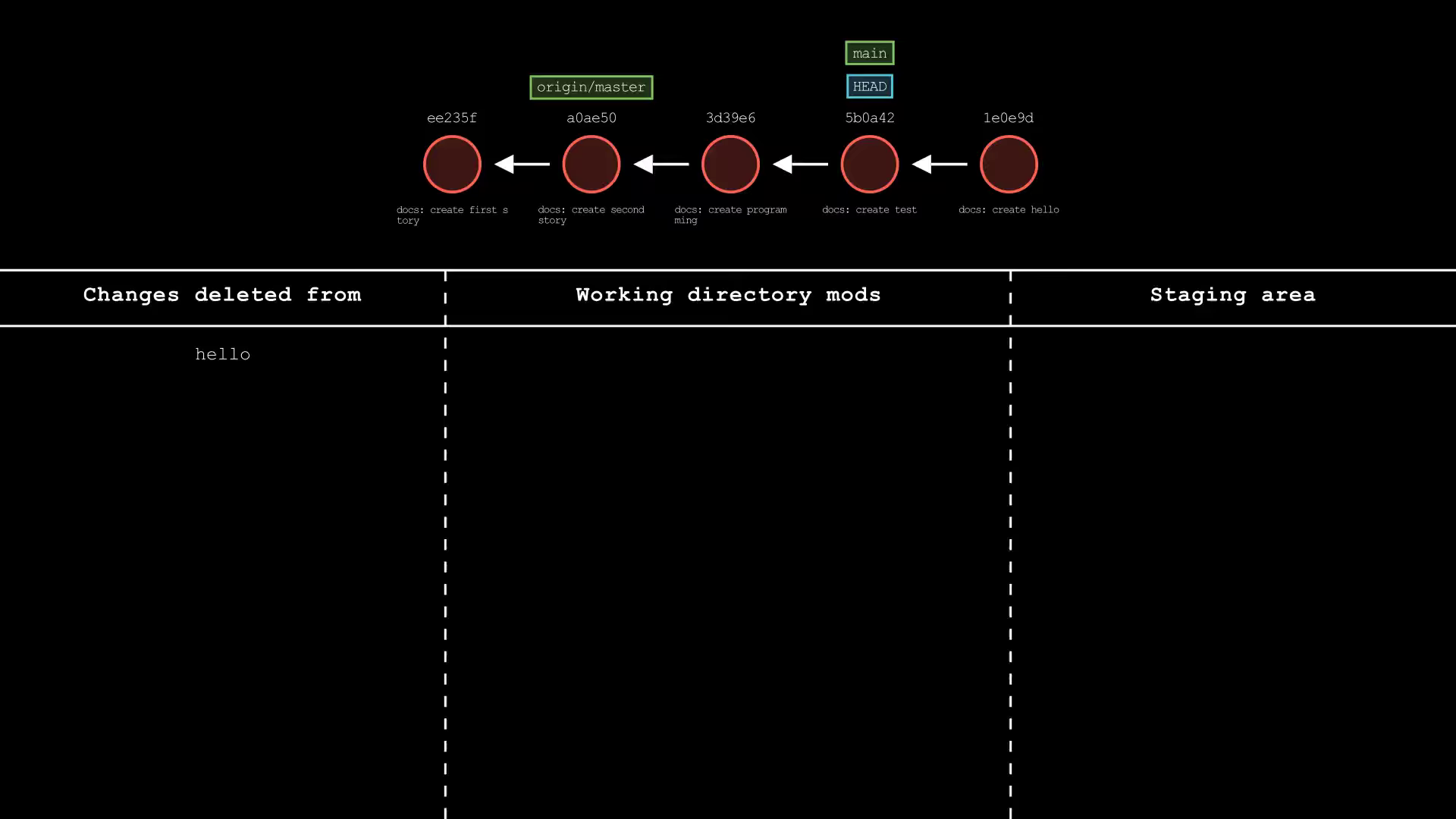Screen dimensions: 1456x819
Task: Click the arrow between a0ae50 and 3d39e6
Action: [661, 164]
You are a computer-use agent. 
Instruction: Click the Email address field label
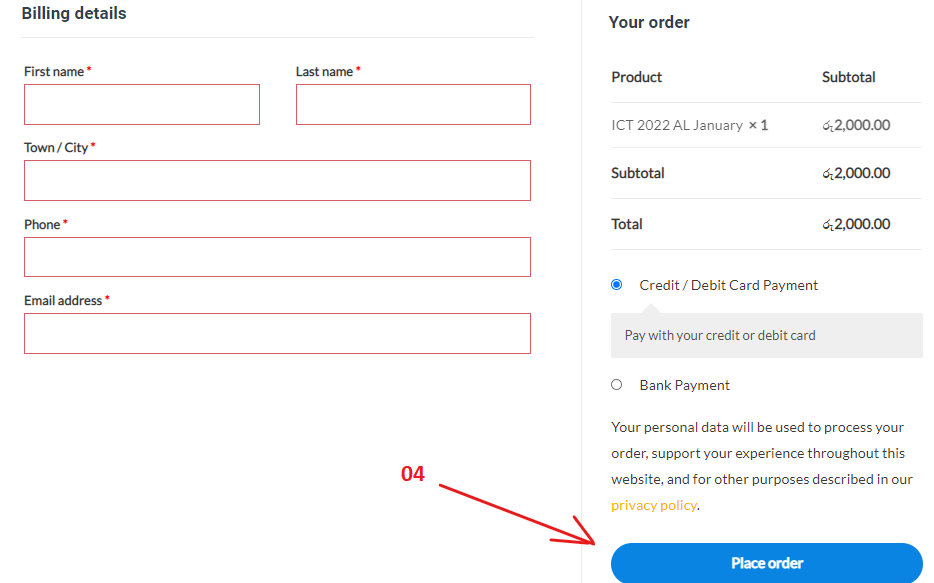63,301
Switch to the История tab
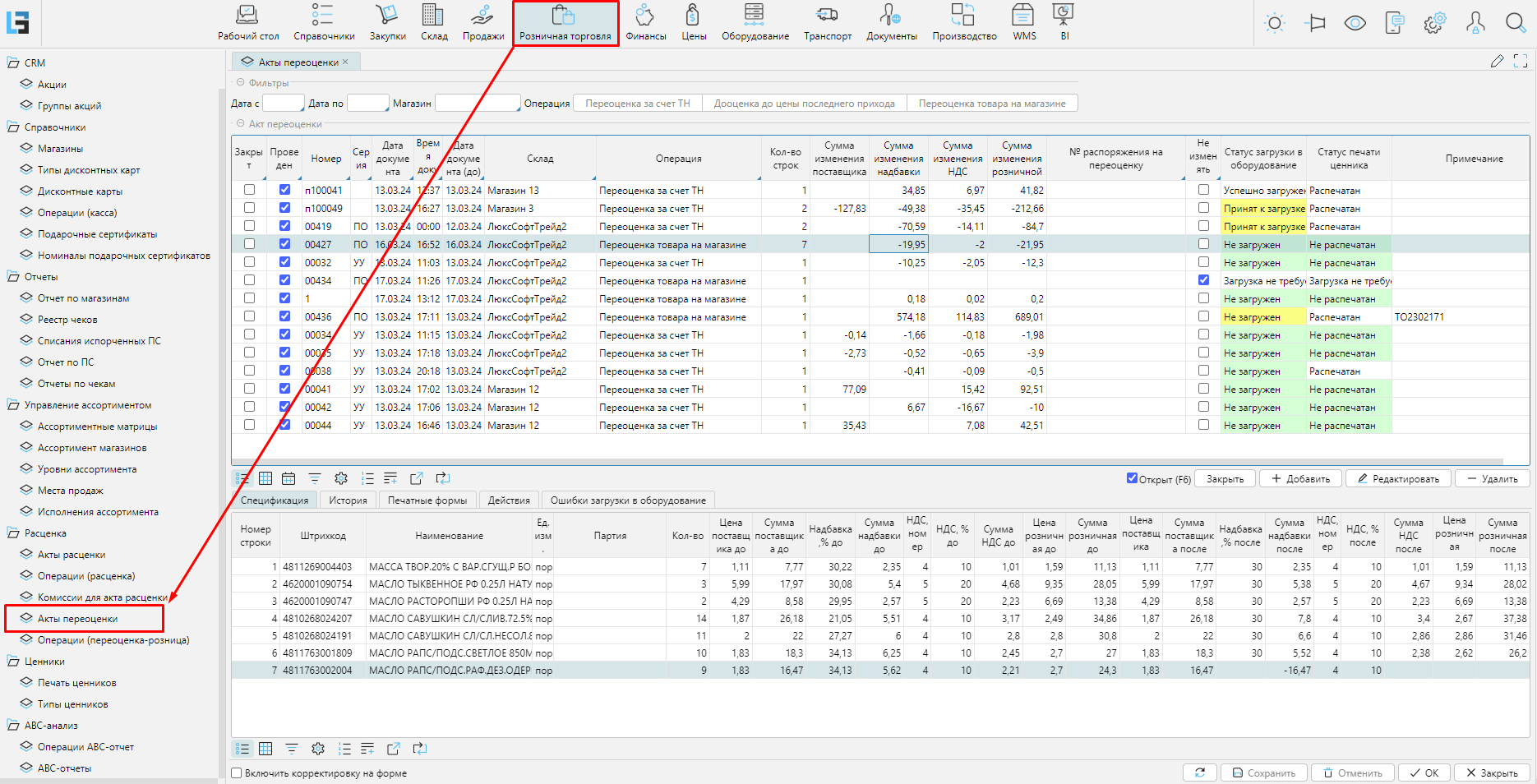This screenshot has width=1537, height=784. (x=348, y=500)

▶ **Problem description**
Convert the data above into a numbered list, with one line per item and no blank lines. Leave the pictures out of the list.

▶ **Answer to the exercise**
1. Screen dimensions: 1456x819
2. Task: Click the arrow between a0ae50 and 3d39e6
3. Action: [661, 164]
4. You are a computer-use agent. 
5. Instruction: Click the Email address field label
6. 63,301
7. Switch to the История tab
8. This screenshot has width=1537, height=784. (x=348, y=500)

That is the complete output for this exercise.